Yoann Fleurice
Thérapeute, formateur
La beauté de la vie… et la mystérieuse mécanique de la maladie
Il y a quelque chose d’assez extraordinaire dans le simple fait d’être vivant.
Un organisme qui respire, se nourrit, se répare, s’adapte, apprend, se transforme.Des milliards de cellules qui communiquent en permanence. Un système nerveux qui anticipe. Un système immunitaire capable de reconnaître, de mémoriser, de distinguer. Un cerveau qui imagine des choses qui n’existent pas encore.
Et puis il y a nous.
Nous qui aimons, qui avons peur, qui désirons, qui nous souvenons, qui espérons.Nous qui pouvons tomber amoureux d’une personne, d’une musique ou d’un paysage.Nous qui pouvons mourir de chagrin… ou être littéralement bouleversés par quelques notes de musique.
Tout cela est notre corps, se vit via le corps.
Alors une question me revient souvent.
Qu’est-ce qui se passe lorsque nous tombons malades ?
Nous avons pris l’habitude de considérer notre organisme comme une formidable machine,
et lorsqu’elle fonctionne mal, nous cherchons la panne.
Un organe défaillant. Une cellule qui se comporte anormalement.Une hormone en excès ou en défaut.Une inflammation.Une anomalie génétique. Et bien sûr, cette manière de regarder le corps a permis des progrès extraordinaires. Il serait absurde de le nier.
Mais quelque chose me trouble.
Et si nous avions parfois confondu l’explication d’un mécanisme avec l’explication de la maladie ?
Trouver ce qui se dérègle explique admirablement comment quelque chose fonctionne mal.
Mais est-ce toujours suffisant pour comprendre pourquoi cet organisme-là, à ce moment-là, développe cette maladie ?

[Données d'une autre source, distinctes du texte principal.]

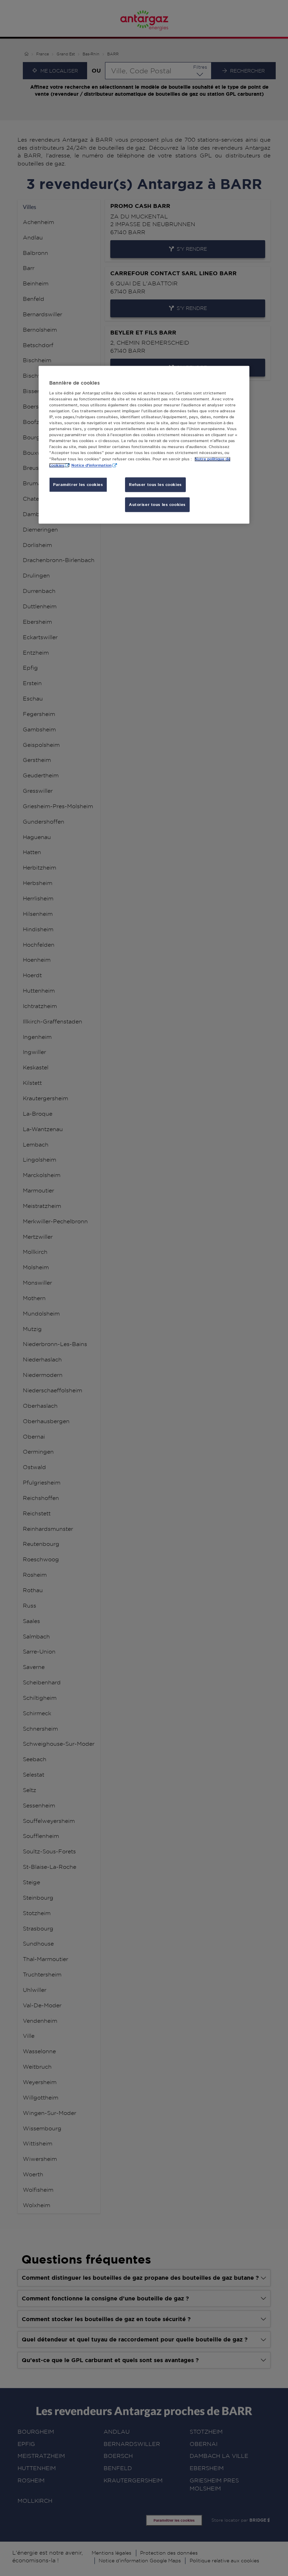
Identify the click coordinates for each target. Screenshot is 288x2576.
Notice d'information (91, 465)
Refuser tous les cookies (155, 484)
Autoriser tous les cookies (157, 504)
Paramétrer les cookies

Pourquoi maintenant ?Pourquoi ici ?Pourquoi cette personne plutôt qu’une autre ?Pourquoi certaines personnes traversent-elles les mêmes événements sans développer les mêmes troubles ?
Nous répondons souvent : le hasard.
Et le hasard existe.
Mais cette réponse, lorsqu'elle devient une explication universelle, a quelque chose d’étrange.

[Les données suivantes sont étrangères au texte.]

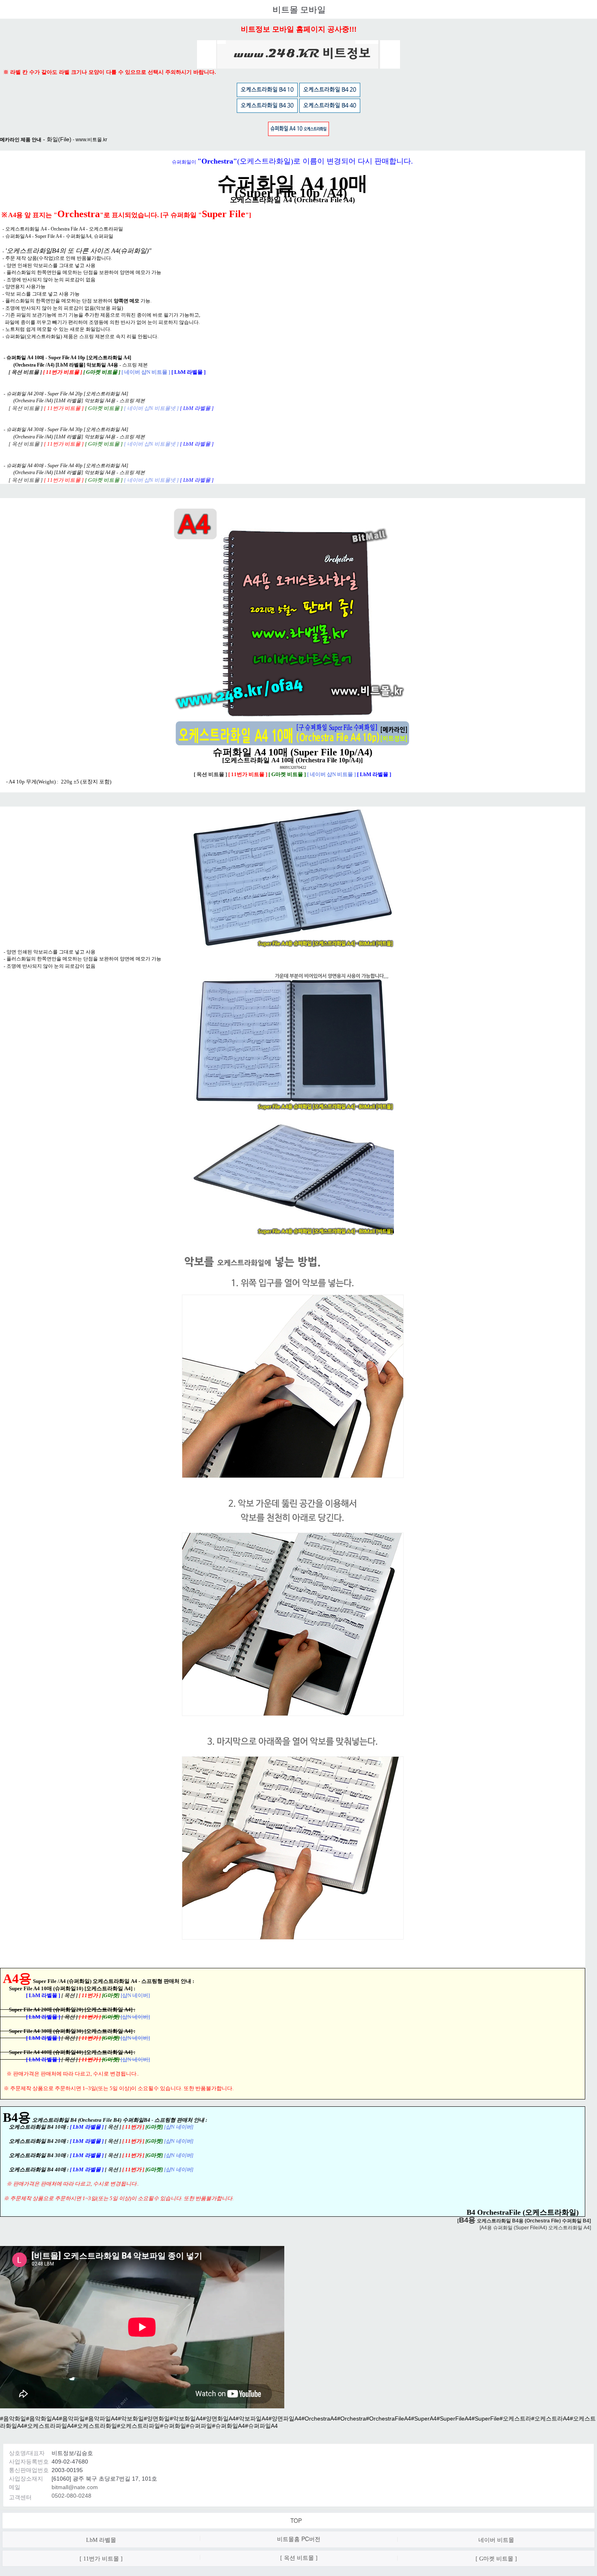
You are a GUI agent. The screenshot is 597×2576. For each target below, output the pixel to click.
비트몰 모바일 (299, 10)
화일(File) (59, 139)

Elle permet de fermer très vite une porte.
Peut-être faudrait-il plutôt accepter de rester un instant devant cette porte.
Parce que nous ne sommes sûrement pas seulement une machine qui tombe en panne.

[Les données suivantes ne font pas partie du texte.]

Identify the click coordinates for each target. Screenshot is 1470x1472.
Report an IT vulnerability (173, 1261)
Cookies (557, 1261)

Nous sommes un être vivant.
Un être vivant qui possède une histoire, une mémoire, des relations, des émotions, un environnement, des habitudes, des conflits, des aspirations.
Un être vivant dont le corps n’est pas séparé de ce qu’il vit.
Cela ne signifie évidemment pas que toute maladie serait « dans la tête ».
Cela ne signifie pas non plus qu’il suffirait de comprendre psychologiquement une maladie pour la guérir, ce serait bien naïf et d’ailleurs dans l’histoire récente certains se sont aventurés sur ce terrain dangereux et faux.
Ce serait une autre forme de réductionnisme.
Mais entre « tout est biologique » et « tout est psychologique », il existe peut-être un territoire immense que nous explorons encore trop peu.
Celui de l’être humain dans sa totalité.
Et c’est précisément là que commence cette aventure.
Aventures humaines.
Une tentative pour regarder autrement ce qui nous constitue, ce qui nous bouleverse, ce qui nous fait souffrir, ce qui parfois nous rend malades.
Sans renoncer à la science.
Sans mépriser la médecine.
Mais sans renoncer non plus à cette vieille idée, devenue presque suspecte aujourd’hui :
nous sommes des êtres humains avant d’être des machines.
« La psyché et le corps ne sont pas des entités séparées, mais une seule et même vie. » — C.G. Jung
Des dizaines de milliers de milliards de cellules qui communiquent, s’adaptent, se renouvellent et coopèrent en permanence… avec des milliards de réactions chimiques à chaque instant juste pour que nous vivions… mais quelle merveille derrière l’apparente banalité de ce que nous percevons du réel !
Et peut-être que notre corps a encore beaucoup de choses à nous apprendre.
À condition de prendre le temps de l’écouter.